NVME drives do go bad or....

Markfw · May 21, 2021

My 7452 EPYC box went to la-la land... I could boot the windows install I did, but that is it. Then I powered down and then rebooted, and ubuntu now showed up, but I got nothing but IO errors. NOT a big heatsink, just a tiny one, adata NVME. So I am in the process of re-installing Linux, and BOINC, etc... I will never get a small HSF on one again, as I am sure that was the problem.

crashtech · May 22, 2021

Time was I could tell if a solid state component was running out of spec by laying a finger on it, try that now and you might get a blister.

Hans Gruber · May 22, 2021

I am using an old B350 motherboard. I can tell you once in awhile my Pc will hang and not boot with an adata SX8100. It's rare but a reboot fixes the problem. I can't guarantee that it's the NVMe drive.

Markfw · May 22, 2021

Hans Gruber said:
I am using an old B350 motherboard. I can tell you once in awhile my Pc will hang and not boot with an adata SX8100. It's rare but a reboot fixes the problem. I can't guarantee that it's the NVMe drive.

But this is a server motherboard...... a $500 motherboard.

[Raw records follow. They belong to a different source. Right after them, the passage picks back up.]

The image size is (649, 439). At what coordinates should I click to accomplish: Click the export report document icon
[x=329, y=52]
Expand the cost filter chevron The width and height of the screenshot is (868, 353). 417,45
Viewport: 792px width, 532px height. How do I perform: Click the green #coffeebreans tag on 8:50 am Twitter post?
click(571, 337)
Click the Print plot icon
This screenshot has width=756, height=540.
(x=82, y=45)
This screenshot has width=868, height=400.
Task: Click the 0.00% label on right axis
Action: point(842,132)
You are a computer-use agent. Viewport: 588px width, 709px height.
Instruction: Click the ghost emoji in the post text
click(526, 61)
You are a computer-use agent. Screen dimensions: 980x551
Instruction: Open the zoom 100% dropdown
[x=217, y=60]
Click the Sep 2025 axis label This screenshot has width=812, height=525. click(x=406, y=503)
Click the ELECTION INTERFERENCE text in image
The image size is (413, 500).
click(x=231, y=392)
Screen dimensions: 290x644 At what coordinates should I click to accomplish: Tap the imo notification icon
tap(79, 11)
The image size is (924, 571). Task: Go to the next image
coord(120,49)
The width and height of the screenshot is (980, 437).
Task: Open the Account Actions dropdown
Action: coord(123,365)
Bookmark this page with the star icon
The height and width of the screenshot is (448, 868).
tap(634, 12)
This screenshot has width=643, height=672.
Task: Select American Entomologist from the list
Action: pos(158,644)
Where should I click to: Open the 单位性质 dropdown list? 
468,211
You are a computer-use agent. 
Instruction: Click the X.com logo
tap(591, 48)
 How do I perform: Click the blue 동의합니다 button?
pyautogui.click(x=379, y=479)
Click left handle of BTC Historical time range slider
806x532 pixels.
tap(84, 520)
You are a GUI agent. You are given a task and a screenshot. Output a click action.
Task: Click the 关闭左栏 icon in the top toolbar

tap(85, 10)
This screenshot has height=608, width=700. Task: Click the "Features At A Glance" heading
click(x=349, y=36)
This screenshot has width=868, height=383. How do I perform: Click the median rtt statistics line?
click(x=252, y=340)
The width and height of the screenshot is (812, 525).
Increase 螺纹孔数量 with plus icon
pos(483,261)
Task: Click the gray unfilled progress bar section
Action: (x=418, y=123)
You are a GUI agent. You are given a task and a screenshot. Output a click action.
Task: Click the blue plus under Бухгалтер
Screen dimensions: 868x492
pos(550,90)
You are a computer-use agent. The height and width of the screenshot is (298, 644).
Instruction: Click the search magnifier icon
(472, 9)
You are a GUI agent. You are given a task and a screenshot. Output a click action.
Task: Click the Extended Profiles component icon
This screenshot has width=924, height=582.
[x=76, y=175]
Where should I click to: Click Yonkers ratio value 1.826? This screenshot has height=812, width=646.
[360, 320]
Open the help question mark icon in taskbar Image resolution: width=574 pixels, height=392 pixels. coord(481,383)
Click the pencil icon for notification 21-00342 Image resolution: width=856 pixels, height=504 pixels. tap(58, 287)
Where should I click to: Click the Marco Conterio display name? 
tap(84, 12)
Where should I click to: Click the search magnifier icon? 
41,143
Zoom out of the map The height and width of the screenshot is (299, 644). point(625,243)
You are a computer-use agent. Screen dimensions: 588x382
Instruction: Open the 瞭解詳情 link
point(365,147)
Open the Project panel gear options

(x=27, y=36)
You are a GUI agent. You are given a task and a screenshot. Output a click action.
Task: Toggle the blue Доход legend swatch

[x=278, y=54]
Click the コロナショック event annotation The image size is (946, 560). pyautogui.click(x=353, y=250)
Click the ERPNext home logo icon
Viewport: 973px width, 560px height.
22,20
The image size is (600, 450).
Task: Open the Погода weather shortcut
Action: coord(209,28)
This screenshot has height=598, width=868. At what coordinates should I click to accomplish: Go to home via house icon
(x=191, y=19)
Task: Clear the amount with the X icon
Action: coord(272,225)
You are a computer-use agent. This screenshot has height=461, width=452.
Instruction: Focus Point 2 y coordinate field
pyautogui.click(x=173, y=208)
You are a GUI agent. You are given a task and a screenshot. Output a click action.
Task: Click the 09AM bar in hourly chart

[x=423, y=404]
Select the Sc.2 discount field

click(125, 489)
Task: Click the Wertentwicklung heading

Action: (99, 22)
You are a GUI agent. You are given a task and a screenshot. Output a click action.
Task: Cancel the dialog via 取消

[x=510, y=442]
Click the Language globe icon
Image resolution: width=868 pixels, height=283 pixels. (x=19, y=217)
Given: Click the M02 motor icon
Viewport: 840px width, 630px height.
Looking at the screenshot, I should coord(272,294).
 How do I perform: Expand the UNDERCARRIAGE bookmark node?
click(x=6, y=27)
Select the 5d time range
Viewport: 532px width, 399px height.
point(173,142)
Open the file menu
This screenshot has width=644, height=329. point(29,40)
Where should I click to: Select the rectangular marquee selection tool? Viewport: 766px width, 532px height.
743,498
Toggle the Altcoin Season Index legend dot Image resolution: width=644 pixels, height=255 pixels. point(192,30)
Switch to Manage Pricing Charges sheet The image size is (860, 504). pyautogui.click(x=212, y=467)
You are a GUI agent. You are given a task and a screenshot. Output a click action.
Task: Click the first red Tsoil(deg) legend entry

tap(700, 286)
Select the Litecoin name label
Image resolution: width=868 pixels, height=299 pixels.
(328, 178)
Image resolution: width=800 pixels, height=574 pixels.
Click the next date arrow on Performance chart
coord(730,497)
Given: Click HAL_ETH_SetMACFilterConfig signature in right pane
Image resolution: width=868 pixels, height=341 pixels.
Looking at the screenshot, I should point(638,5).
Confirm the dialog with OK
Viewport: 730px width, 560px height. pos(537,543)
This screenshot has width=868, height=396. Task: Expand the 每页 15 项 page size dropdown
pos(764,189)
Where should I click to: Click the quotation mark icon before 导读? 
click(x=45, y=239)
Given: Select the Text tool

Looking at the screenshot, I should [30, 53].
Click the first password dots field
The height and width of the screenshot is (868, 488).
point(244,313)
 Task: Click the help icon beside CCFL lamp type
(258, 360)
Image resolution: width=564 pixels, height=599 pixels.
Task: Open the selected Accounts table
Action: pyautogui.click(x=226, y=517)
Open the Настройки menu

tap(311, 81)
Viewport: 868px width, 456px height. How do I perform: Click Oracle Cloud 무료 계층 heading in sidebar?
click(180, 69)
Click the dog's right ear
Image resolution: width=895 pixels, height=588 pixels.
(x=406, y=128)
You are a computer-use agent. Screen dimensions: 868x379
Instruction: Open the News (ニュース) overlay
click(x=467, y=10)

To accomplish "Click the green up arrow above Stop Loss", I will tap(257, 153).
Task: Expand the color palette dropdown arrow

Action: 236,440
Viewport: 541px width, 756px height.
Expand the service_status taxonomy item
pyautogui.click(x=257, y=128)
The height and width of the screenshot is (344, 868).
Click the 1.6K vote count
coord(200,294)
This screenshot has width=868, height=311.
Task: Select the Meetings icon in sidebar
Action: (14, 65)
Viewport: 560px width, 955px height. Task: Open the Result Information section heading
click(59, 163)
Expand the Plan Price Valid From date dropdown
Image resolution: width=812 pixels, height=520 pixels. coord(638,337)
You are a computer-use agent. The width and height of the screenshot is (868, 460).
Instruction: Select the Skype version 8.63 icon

Assimilator1 · May 22, 2021

I don't even know if my main rig's NVMe drive has a heatsink, can't remember what it is and I'm hoping my sig will show it, lol. [edit] Yep 🙂

Fardringle · May 23, 2021

I'm not sure the exact failure rate, but out of probably 800-1000 computers at work that have NVMe drives, we've had to replace at least 4 or 5 dozen of the drives due to partial or complete failure...

So yes, they can and do fail sometimes.

TennesseeTony · May 23, 2021

Wow. That seems to be a rather high failure rate. 🙁 Only Seagate Spinners are worse.

New study on hard drive failure rates surprises many. – TechR2

www.techr2.com

Fardringle · May 23, 2021

The numbers are just rough estimates off the top of my head, but yes, the failure rate is annoyingly high. Most of the failed drives have been from Lite-On and Adata, but a surprising number have also been from Intel and Samsung. Not "pro" drives, but still more than expected from those companies.

Endgame124 · May 23, 2021

TennesseeTony said:
Wow. That seems to be a rather high failure rate. 🙁 Only Seagate Spinners are worse.

New study on hard drive failure rates surprises many. – TechR2

www.techr2.com

Here is the most current backblaze reliability report. SeaGate doesn’t look so bad at the moment.

Backblaze Drive Stats for Q1 2021 | Hard Drive Failure Rates

A look at the quarterly and lifetime failure rates of 175,443 drives, including a comparison of failure rates of HDD and SSD boot drives.

www.backblaze.com

VirtualLarry · May 25, 2021

Fardringle said:
Most of the failed drives have been from Lite-On and Adata,

Can concur, have has issues with Adata NVMe drives "dropping out" during usage of system (Deskmini 110W). Unsure if thermally-related.

Skillz · May 25, 2021

I don't remember the exact model, but I bought around 10, 1TB seagate drives back around 2005/2006 (give or take a couple years, it's been a while) and every-single-one of those drives failed within' 6 months. It was my first time buying Seagate drives and my last time.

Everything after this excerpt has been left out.